Technology Uncertainty
SpinLaunch conducted a successful test launch in late 2021, hurling a test vehicle tens of thousands of feet upwards from its New Mexico facility. This helped validate core elements of its concept and removed some technology risks.
However, this demo involved just 1/3 scale hardware running at partial power capacity. While an impressive achievement, the company still faces daunting physics and engineering obstacles in scaling up to full orbital launches.
SpinLaunch faces significant physics and engineering challenges to make the orbital launch platform technically feasible.
Physical Limits
The extreme centrifugal forces are the primary physics challenge limiting SpinLaunch. The system must withstand rotational speeds high enough to accelerate a payload to over 5,000 mph yet avoid mechanical breakdown.
SpinLaunch also must launch payloads at precise angles while instantly compensating for dramatic shifts in weight distributions when releasing payloads. This demands sophisticated control mechanisms and computing to dynamically stabilize the rapidly spinning arm.
Additionally, the payload and any components must survive acceleration forces exceeding 10,000 g to avoid structural damage during launch. Satellites and parts require hardened casings and design modifications to withstand such intense g-loading.
Scaling Up
Beyond the physics, perhaps the biggest open question is whether SpinLaunch can effectively scale up its technology. The successful suborbital test used 1/3 scale hardware running at just 20% power capacity.
The company must now build a full-scale 100-meter wide launcher and demonstrate it works at maximum power levels for orbital launches. The orbital launch platform will require significant infrastructure including: vacuum pumps, power systems, and computing.
Scaling up requires massive capital investments in facilities and hardware. It also demands consistent access to huge amounts of electricity – up to 30 megawatts per launch. The costs and infrastructure involved are challenges for achieving scale.
These are just some of the scale-up challenges SpinLaunch faces after its early suborbital success.
Customer Demand
From a market size perspective, there is no information that supports a market for 2000 launches per year of payloads between 200 – 400 kg. The company has not disclosed the minimum number of launches per year required to make the business profitable.
From a customer demand perspective, the extreme launch environmental conditions associated with the SpinLaunch platform will constrain satellite architectures, and associated components.
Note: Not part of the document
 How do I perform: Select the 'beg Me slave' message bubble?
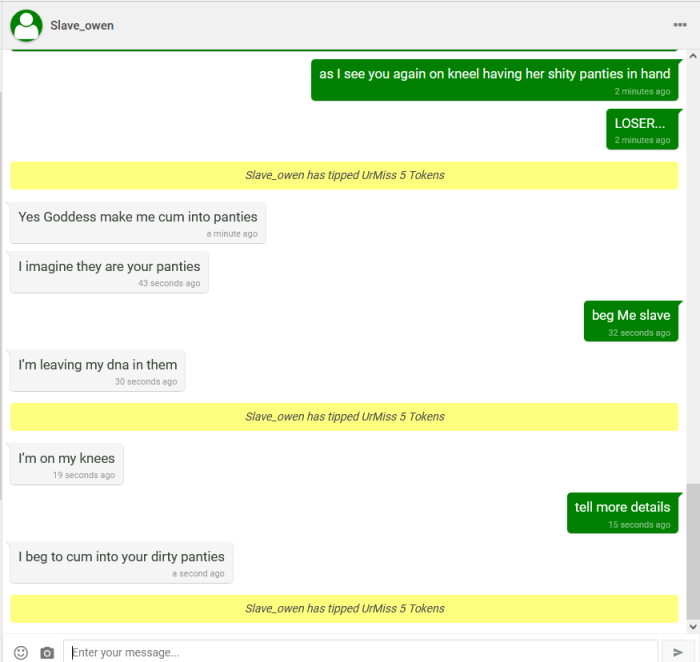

It is not clear that the potential benefits of centrifugal launch will justify the highly customized satellite engineering effort required for SpinLaunch compatibility.
Summary
SpinLaunch has an enormously ambitious vision for transforming access to space using kinetic launch technology. It could truly expand options for deploying satellites faster and more sustainably than traditional chemical rockets.
However, monumental physics, engineering, financial, and infrastructure challenges remain before it becomes an operational reality. From advanced materials to precision tuning and hardened satellites, SpinLaunch must innovatively address a wide array of technical barriers.
It also requires massive capital to industrialize and scale up to achieving rapid launch tempos. And the market demand must materialize through securing enough commercial and government contracts to support its business model.
The early suborbital success lends credibility and suggests the core concept is viable. But the road ahead remains filled with obstacles across technical, business, and financial domains before SpinLaunch can fulfill its lofty ambitions. It has captivated the industry but must still translate its vision into tangible results.